Dataset entries

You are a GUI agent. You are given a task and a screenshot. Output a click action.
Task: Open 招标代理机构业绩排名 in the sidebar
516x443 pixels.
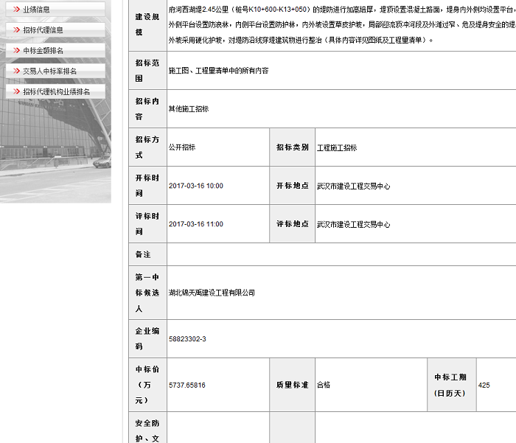(x=56, y=92)
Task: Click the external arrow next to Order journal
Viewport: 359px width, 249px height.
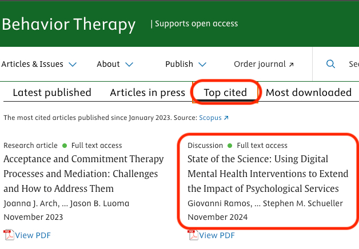Action: click(x=291, y=65)
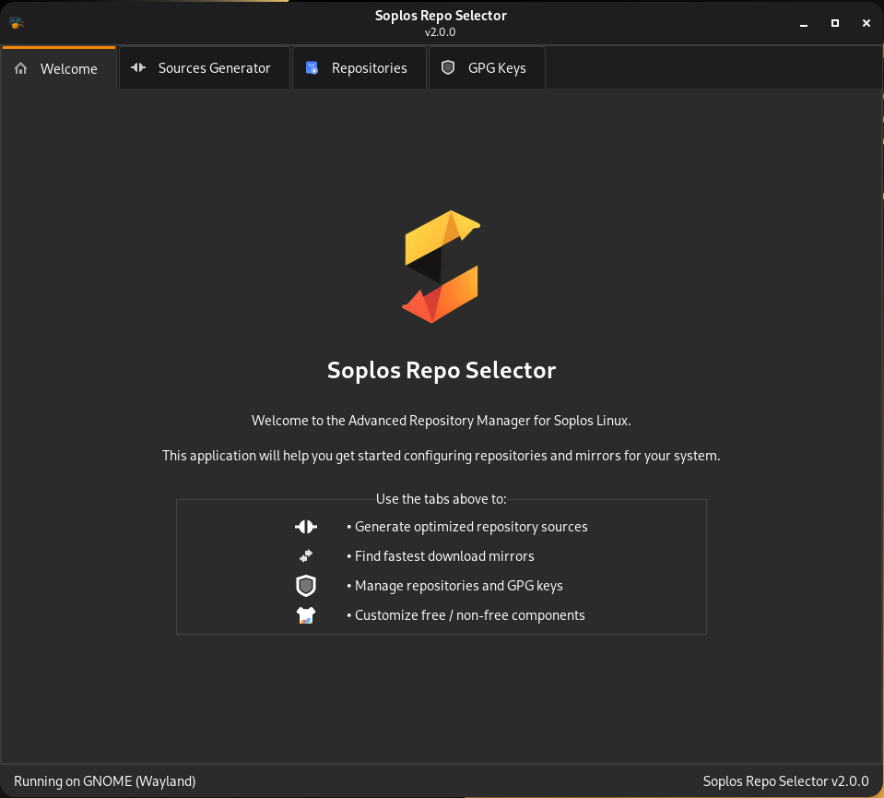The image size is (884, 798).
Task: Click the shirt icon next to customize components entry
Action: tap(305, 615)
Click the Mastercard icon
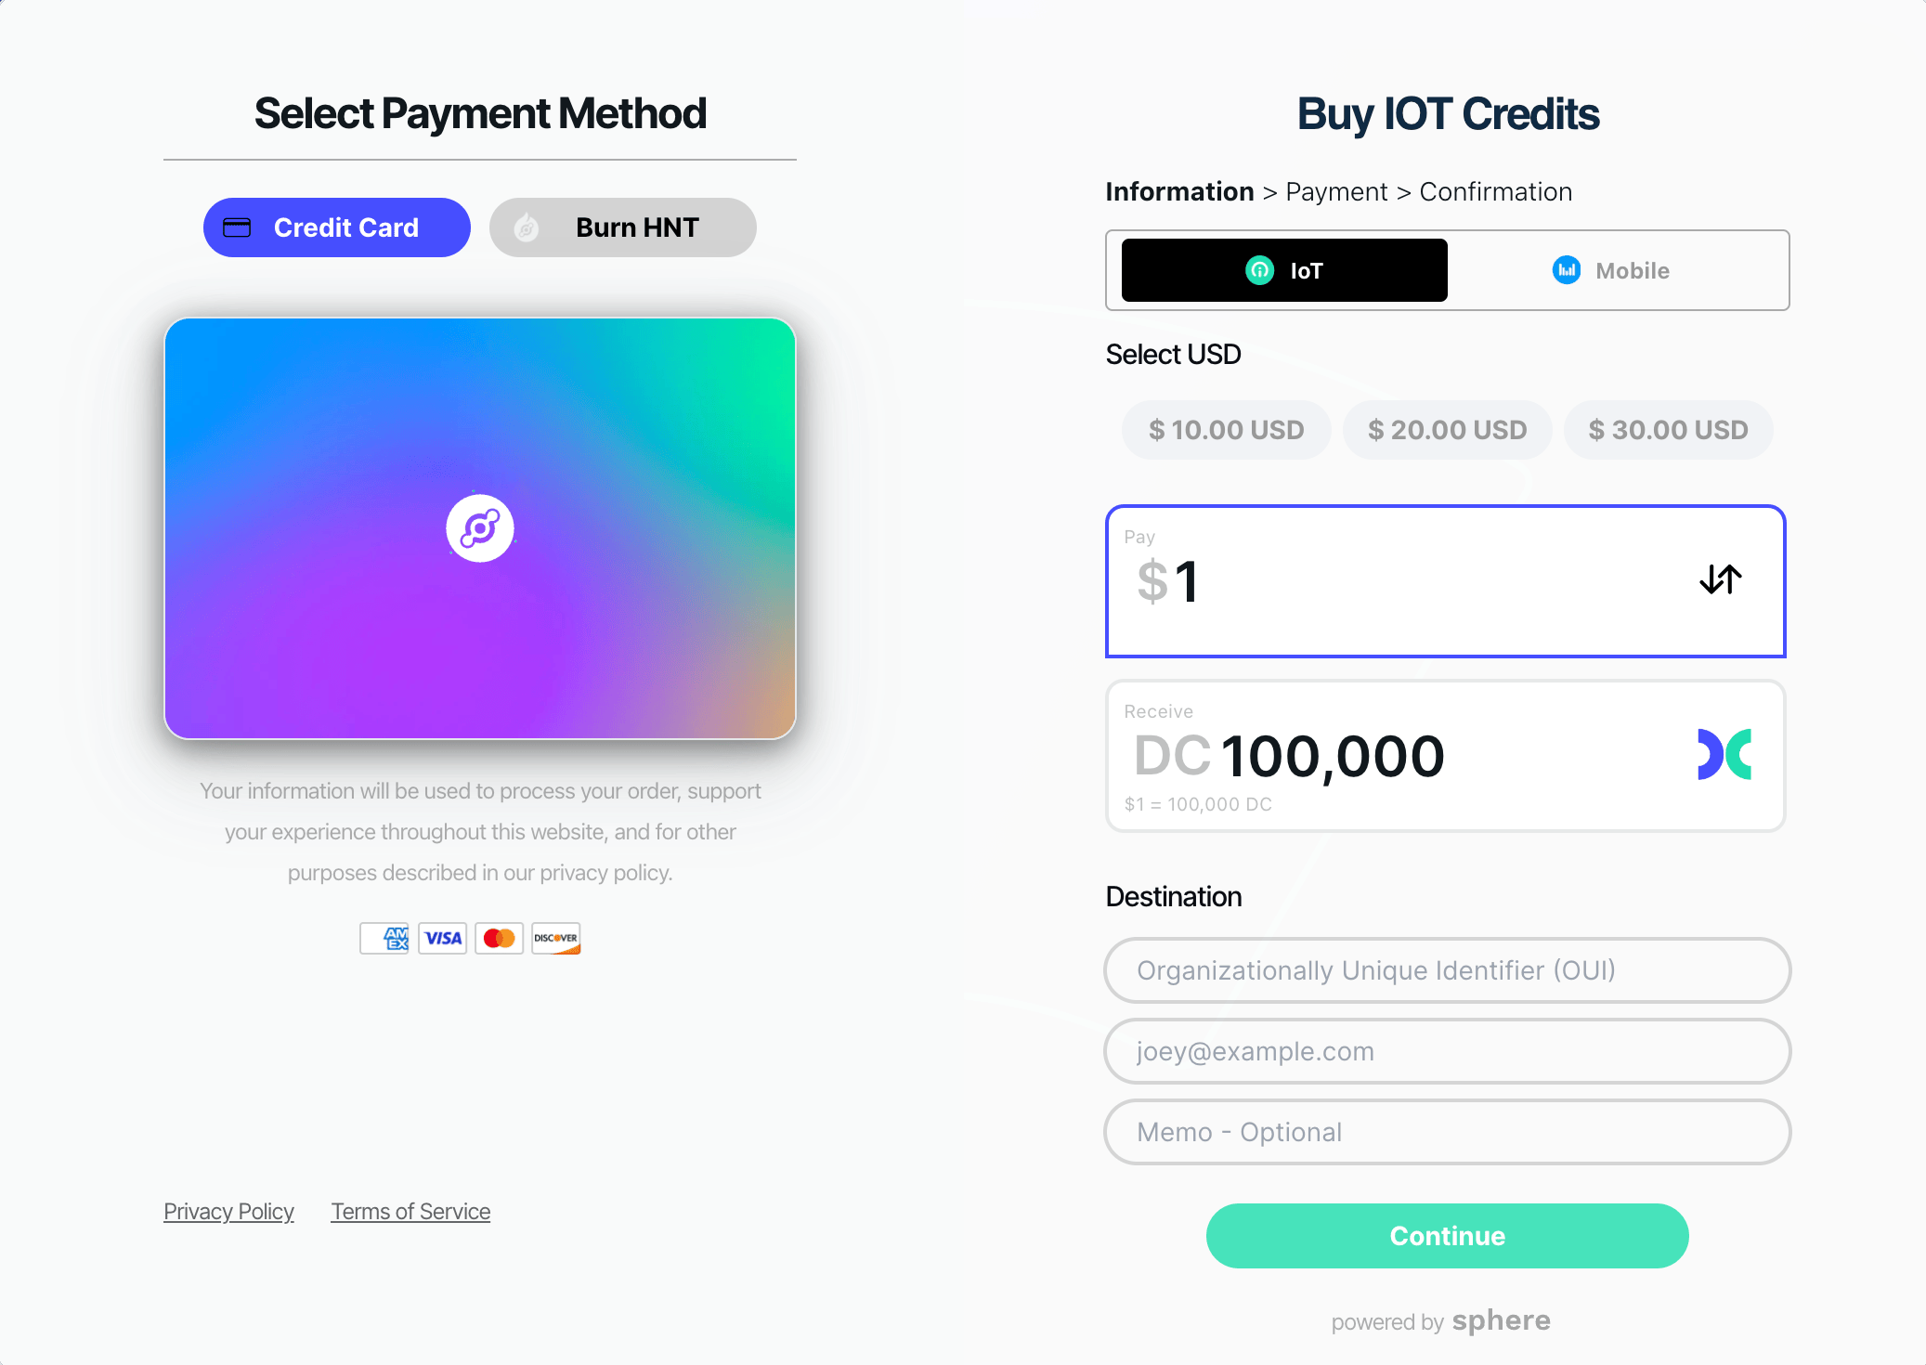The width and height of the screenshot is (1926, 1365). pyautogui.click(x=500, y=939)

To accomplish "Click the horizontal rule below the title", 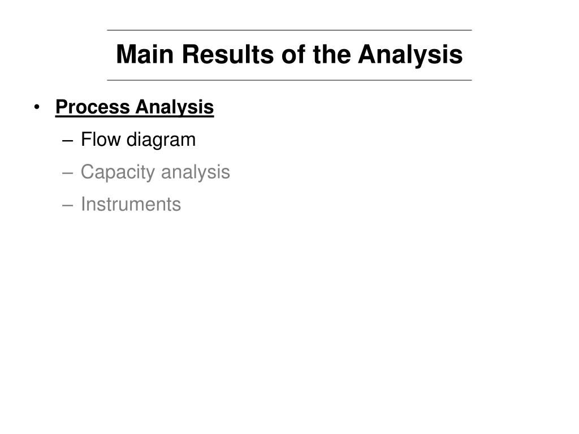I will tap(289, 80).
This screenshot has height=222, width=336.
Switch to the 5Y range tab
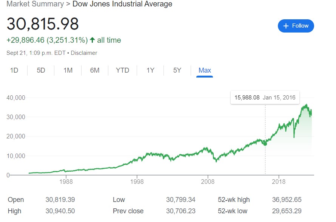177,70
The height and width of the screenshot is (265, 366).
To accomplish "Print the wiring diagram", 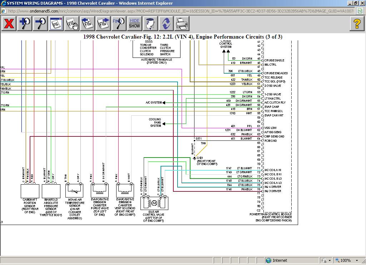I will pyautogui.click(x=182, y=24).
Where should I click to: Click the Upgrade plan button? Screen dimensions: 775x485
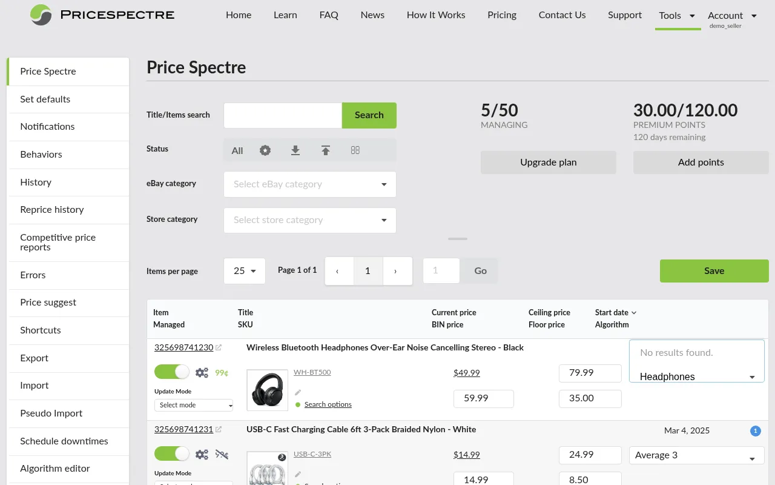pyautogui.click(x=548, y=162)
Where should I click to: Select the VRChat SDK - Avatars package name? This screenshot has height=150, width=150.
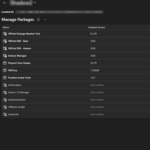coord(20,48)
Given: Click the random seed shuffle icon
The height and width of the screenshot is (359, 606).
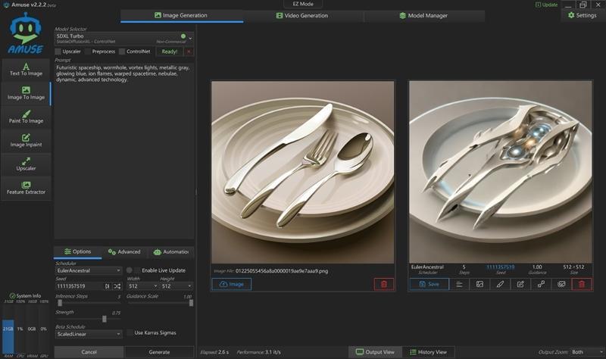Looking at the screenshot, I should point(117,286).
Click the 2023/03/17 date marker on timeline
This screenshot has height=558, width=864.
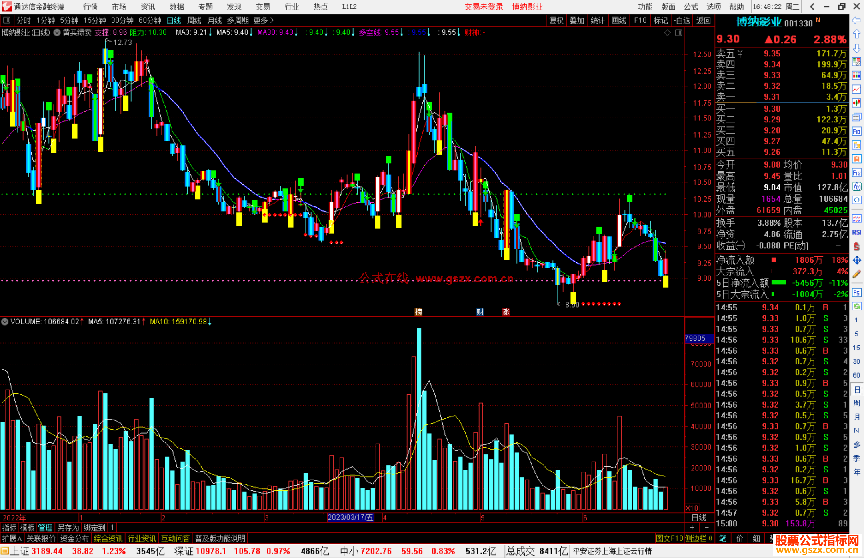pos(350,517)
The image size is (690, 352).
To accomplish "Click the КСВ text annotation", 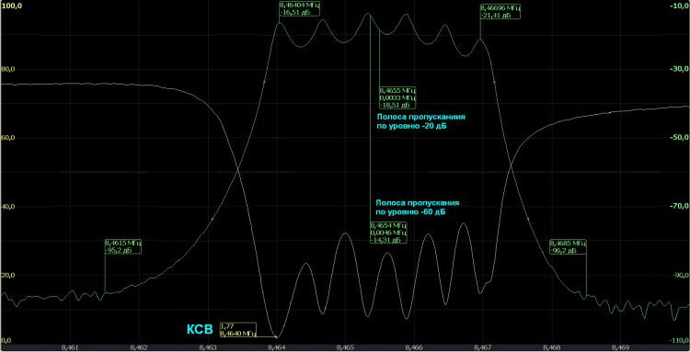I will pos(200,330).
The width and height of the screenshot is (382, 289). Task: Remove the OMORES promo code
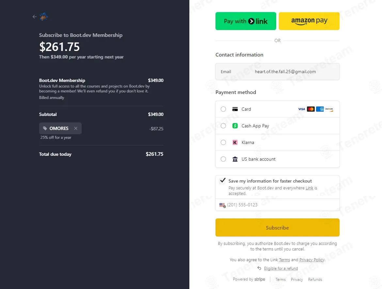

AIM:
Find every line of the listing above that contains the string "next" and copy each one. The match is case-sensitive.

RESPONSE BELOW:
Task: Click the external arrow next to Order journal
Task: Click the shirt icon next to customize components entry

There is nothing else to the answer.